Small Fish, Big Pond

We know you better than you know yourself.

by Kerensky97 on Jul.23, 2009, under Internet

Tech Cruch has revealed the specifics of the Twitter leak/crack and there isn’t really anything new (previous posts here and here. It’s basically simple searching social networks of the net to gather data on people so you can crack their info. The timeline of the crack is pretty cool though:

  1. HC accessed Gmail for a Twitter employee by using the password recovery feature that sends a reset link to a secondary email. In this case the secondary email was an expired Hotmail account, he simply registered it, clicked the link and reset the password. Gmail was then owned.
  2. HC then read emails to guess what the original Gmail password was successfully and reset the password so the Twitter employee would not notice the account had changed.
  3. HC then used the same password to access the employee’s Twitter email on Google Apps for your domain, getting access to a gold mine of sensitive company information from emails and, particularly, email attachments.
  4. HC then used this information along with additional password guesses and resets to take control of other Twitter employee personal and work emails.
  5. HC then used the same username/password combinations and password reset features to access AT&T, MobileMe, Amazon and iTunes, among other services. A security hole in iTunes gave HC access to full credit card information in clear text. HC now also had control of Twitter’s domain names at GoDaddy.
  6. Even at this point, Twitter had absolutely no idea they had been compromised.

Pretty interesting. A lot of people point out that the hack was all through initially hacking email and that the Google Cloud was never compromised directly (thus cloud computing is secure). The fact that the data was this easy to get even when the Cloud is secure only proves how vulnerable cloud computing is. If the servers with proprietary information were kept on an internal LAN more security measures could have been brought to bear and MUCH more would be needed besides simple login name and password.

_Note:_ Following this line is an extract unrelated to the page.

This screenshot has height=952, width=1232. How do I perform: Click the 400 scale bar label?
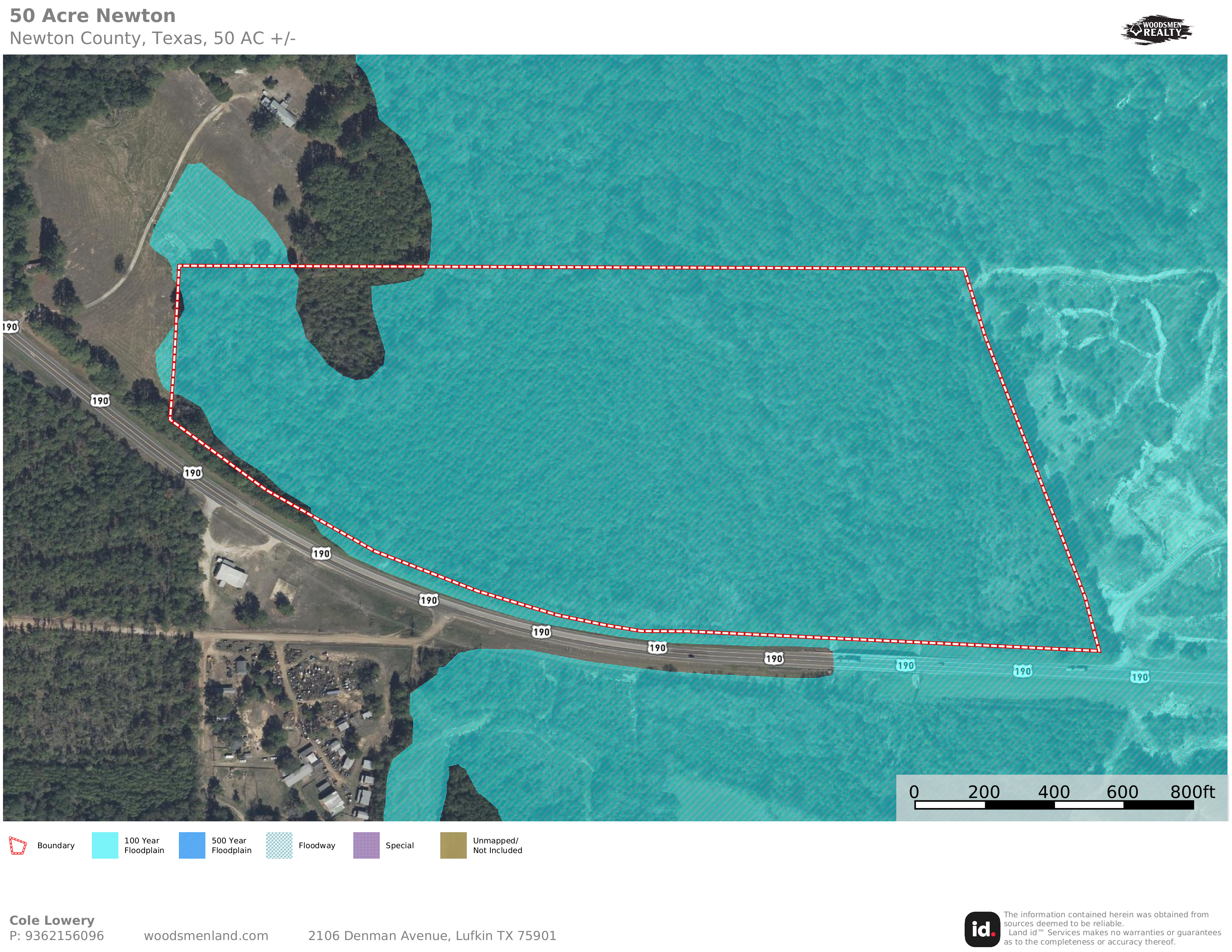pyautogui.click(x=1054, y=792)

What this attack really proves is that this new web 2.0 social networking world allows strangers to create nearly complete profiles of us simply by aggregating information we post about ourselves. It’s an identity thieves’ paradise and were all happy to divulge all of our personal life onto the internet.

The future is going to be a lot more open, and for many people that may not be a good thing. If you do a lot of online social networking always assume you have a bunch of stalkers and post accordingly.